Do this | Please print the items from the first line through the line containing "click(x=912, y=154)", including both ends, and reproduce each line without any change.

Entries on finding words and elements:

__________________________________________________

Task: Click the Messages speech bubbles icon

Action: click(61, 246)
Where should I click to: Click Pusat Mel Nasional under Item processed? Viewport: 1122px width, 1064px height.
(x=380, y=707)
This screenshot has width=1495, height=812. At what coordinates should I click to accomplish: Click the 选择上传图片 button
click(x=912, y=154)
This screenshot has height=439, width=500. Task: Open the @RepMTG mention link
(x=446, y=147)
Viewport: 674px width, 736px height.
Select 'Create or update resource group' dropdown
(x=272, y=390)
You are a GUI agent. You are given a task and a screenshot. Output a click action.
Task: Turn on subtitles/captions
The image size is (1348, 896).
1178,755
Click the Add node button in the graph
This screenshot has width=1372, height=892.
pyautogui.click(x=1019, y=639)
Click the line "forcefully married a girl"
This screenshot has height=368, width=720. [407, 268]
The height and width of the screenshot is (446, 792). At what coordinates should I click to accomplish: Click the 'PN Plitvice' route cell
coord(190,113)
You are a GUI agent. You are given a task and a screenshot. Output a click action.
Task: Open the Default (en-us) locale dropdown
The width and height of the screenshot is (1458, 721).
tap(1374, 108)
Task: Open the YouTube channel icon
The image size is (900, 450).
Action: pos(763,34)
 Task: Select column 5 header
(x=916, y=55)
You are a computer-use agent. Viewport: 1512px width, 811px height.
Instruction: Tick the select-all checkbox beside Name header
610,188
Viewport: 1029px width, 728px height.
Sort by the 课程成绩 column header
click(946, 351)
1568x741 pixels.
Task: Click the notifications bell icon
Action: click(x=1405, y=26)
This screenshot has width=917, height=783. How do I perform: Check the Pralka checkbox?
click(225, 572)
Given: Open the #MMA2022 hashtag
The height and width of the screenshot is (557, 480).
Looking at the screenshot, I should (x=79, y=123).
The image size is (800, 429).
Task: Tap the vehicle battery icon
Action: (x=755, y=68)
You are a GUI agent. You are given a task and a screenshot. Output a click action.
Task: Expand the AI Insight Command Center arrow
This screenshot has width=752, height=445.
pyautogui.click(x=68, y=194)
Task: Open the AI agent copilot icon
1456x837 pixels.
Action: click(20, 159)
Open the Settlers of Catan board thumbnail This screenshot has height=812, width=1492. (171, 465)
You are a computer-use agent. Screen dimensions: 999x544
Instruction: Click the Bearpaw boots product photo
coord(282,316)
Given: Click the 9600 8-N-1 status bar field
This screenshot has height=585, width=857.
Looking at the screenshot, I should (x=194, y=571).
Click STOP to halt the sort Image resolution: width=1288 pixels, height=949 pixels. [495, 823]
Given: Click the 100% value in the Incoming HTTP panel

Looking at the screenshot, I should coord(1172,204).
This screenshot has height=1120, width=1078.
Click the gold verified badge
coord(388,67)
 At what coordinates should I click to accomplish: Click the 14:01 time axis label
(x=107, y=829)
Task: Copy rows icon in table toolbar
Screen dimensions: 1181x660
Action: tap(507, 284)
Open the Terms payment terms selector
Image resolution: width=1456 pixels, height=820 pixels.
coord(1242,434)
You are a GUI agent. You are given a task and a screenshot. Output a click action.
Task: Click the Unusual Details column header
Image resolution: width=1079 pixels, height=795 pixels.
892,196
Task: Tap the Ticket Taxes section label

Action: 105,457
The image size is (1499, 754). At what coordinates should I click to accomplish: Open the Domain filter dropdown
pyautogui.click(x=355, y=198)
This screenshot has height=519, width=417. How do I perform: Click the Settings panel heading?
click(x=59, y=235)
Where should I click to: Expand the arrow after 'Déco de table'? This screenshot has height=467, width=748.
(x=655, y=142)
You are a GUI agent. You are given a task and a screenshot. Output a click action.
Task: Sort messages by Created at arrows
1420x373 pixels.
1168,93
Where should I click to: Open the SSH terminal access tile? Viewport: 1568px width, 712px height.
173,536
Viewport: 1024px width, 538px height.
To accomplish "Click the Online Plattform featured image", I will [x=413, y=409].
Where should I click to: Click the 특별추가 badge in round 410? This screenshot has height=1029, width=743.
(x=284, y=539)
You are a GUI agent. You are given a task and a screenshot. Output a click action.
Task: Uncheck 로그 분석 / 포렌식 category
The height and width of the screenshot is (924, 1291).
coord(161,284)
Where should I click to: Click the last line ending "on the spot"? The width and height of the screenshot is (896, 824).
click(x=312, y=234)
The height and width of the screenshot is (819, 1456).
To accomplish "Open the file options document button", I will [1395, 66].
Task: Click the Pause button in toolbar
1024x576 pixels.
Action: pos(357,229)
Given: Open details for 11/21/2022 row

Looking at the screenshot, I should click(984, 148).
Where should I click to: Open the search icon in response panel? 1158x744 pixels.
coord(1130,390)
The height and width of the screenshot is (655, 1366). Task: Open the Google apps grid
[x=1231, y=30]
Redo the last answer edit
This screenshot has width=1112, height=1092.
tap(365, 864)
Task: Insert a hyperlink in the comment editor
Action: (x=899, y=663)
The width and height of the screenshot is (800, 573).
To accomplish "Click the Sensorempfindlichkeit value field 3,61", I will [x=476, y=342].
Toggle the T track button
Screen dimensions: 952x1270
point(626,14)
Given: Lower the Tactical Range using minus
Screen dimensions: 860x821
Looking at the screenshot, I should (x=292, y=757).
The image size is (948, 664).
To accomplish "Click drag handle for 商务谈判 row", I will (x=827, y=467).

__________________________________________________

Output for this exercise |
Task: Click the Messages speech bubbles icon

Action: click(61, 246)
Where should I click to: Click Pusat Mel Nasional under Item processed? Viewport: 1122px width, 1064px height.
(x=380, y=707)
This screenshot has width=1495, height=812. At what coordinates should I click to accomplish: Click the 选择上传图片 button
click(x=912, y=154)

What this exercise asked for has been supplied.